|07 December, 2016

MIDEAST STOCKS-Day traders may direct Gulf markets; little fresh news

Day traders look likely to dominate activity in Gulf stock markets on Wednesday

An investor monitors a screen displaying stock information on L'azurde Company for Jewellery after it was listed at the Saudi Stock Exchange (Tadawul) in Riyadh, Saudi Arabia June 29, 2016.

An investor monitors a screen displaying stock information on L'azurde Company for Jewellery after it was listed at the Saudi Stock Exchange (Tadawul) in Riyadh, Saudi Arabia June 29, 2016.

REUTERS/Faisal Al Nasser
DUBAI, Dec 7 (Reuters) - Day traders look likely to dominate activity in Gulf stock markets on Wednesday as many institutional funds sit back, believing markets have largely digested the recent rally in oil prices and modest improvement in Saudi Arabia's economy.

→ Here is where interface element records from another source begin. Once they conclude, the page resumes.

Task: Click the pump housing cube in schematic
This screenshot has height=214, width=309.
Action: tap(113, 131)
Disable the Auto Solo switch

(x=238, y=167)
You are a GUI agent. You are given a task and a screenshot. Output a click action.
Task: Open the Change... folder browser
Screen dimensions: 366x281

MSCI's broadest index of Asia-Pacific shares outside Japan is up 0.3 percent while Brent oil futures are up about 16 percent since the OPEC deal was inked on Nov. 30 but down slightly from a peak hit on Monday.

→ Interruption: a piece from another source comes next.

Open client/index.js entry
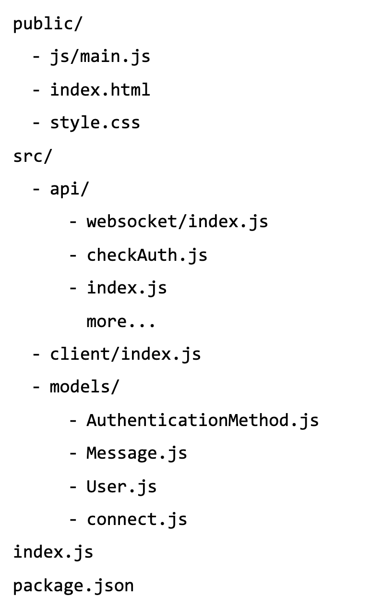pyautogui.click(x=125, y=354)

Short-term retail investors have dominated trading activity across the Gulf for much of this week, with Dubai's index up 2.7 percent since Sunday mainly on the back of gains in small and mid-sized shares.

Saudi Arabia's Almarai may come under pressure after the Gulf's largest dairy producer said its board had recommended a cash dividend of 0.9 riyal per share for 2016, lower than the 1.15 riyals paid for 2015.

But Saudi Investment Bank may be bid up after the company said its board had recommended an increase of the bank's capital through bonus shares, to be paid for through the transfer of retained earnings.

Saudi real estate-related shares such as Riyad REIT may attract interest after Housing Minister Majed al-Hogail announced the formation of a company to refinance up to 50 billion riyals ($13.3 billion) of housing loans - part of government efforts to spur the housing sector under its economic reform plans.